His behaviour is cruel. You deserve better OP

bloodyhellsbellsx · 10/06/2020 06:56

Sounds like he’s dangling the possibility of an engagement to keep you from leaving. I would end it. If you’ve waited so long for a proposal how long would he want you to wait to set a date and actually get married?

Buryit · 10/06/2020 06:58

What a load of bollocks all this 'planning to propose' is. Just set a date for the wedding - if you can't agree on that it's already over.

BashStreetKid · 10/06/2020 07:02

This is why I'm baffled by the whole concept of planning to get engaged. It seems to me that either you're going to get married, in which case you are engaged - or you aren't. A limbo state where you're engaged to get engaged seems to me utterly pointless, and your problem is that you're actually in a sub-limbo in which he sort of claims he's engaged to get engaged but doesn't even want to bring you into that arrangement.

If you got engaged, you can bet you'd spend the next ten years with him getting into a mood if you so much as mention what sort of flowers you might like for a bouquet, let alone setting a date.

Three years ago you could see no future in this relationship. Realistically, what has changed since then?
┄┄┄┄┄┄┄┄┄┄┄┄┄┄┄┄┄┄┄┄
#### WORK INSTRUCTION
List every username that appears in the forum thread above.

#### SUPPLIED DATA
┄┄┄┄┄┄┄┄┄┄┄┄┄┄┄┄┄┄┄┄
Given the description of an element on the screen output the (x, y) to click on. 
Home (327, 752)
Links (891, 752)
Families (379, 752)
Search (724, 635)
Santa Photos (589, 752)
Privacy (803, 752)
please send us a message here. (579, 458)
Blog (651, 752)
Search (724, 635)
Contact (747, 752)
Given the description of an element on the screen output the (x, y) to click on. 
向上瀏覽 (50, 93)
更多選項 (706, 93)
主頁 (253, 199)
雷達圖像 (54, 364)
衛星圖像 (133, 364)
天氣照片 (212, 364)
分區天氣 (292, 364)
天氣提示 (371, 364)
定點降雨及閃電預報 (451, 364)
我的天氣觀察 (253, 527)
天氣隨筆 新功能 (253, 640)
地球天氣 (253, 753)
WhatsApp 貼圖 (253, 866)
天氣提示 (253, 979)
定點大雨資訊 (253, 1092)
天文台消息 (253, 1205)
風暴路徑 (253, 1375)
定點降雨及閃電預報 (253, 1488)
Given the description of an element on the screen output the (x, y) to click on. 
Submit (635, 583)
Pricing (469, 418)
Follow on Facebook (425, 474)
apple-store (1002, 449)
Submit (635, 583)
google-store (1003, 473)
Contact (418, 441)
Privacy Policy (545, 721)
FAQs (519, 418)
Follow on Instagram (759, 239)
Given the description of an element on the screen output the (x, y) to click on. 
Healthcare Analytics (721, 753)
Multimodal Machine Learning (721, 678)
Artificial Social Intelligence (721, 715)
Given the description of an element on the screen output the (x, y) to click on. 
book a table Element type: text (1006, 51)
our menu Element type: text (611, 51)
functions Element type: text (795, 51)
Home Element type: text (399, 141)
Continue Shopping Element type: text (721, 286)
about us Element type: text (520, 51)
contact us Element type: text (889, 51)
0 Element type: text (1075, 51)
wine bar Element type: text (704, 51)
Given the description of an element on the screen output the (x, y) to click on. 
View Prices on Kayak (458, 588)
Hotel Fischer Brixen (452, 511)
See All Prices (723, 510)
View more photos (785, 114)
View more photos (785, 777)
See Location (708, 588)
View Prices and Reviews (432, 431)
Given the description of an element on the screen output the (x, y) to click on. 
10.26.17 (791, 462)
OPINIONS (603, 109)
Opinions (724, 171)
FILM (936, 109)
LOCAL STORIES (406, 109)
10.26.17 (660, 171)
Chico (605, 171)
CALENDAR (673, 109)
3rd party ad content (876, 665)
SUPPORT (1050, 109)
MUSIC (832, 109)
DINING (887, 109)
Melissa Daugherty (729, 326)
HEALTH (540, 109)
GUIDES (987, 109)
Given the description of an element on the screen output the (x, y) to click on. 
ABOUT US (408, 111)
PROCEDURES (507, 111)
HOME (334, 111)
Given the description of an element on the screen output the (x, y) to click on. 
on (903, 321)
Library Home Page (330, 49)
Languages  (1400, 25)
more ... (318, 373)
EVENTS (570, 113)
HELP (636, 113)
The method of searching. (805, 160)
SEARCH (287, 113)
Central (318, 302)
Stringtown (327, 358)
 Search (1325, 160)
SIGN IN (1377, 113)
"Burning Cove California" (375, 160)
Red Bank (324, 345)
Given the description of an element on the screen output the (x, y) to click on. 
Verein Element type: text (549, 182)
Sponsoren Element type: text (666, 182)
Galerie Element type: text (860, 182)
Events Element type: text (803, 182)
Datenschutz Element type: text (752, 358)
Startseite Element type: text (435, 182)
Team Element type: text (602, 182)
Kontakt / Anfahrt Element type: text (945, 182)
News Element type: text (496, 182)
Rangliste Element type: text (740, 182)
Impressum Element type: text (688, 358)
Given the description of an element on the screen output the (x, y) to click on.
┄┄┄┄┄┄┄┄┄┄┄┄┄┄┄┄┄┄┄┄
#### RESULT OF THE EXERCISE
bloodyhellsbellsx, Buryit, BashStreetKid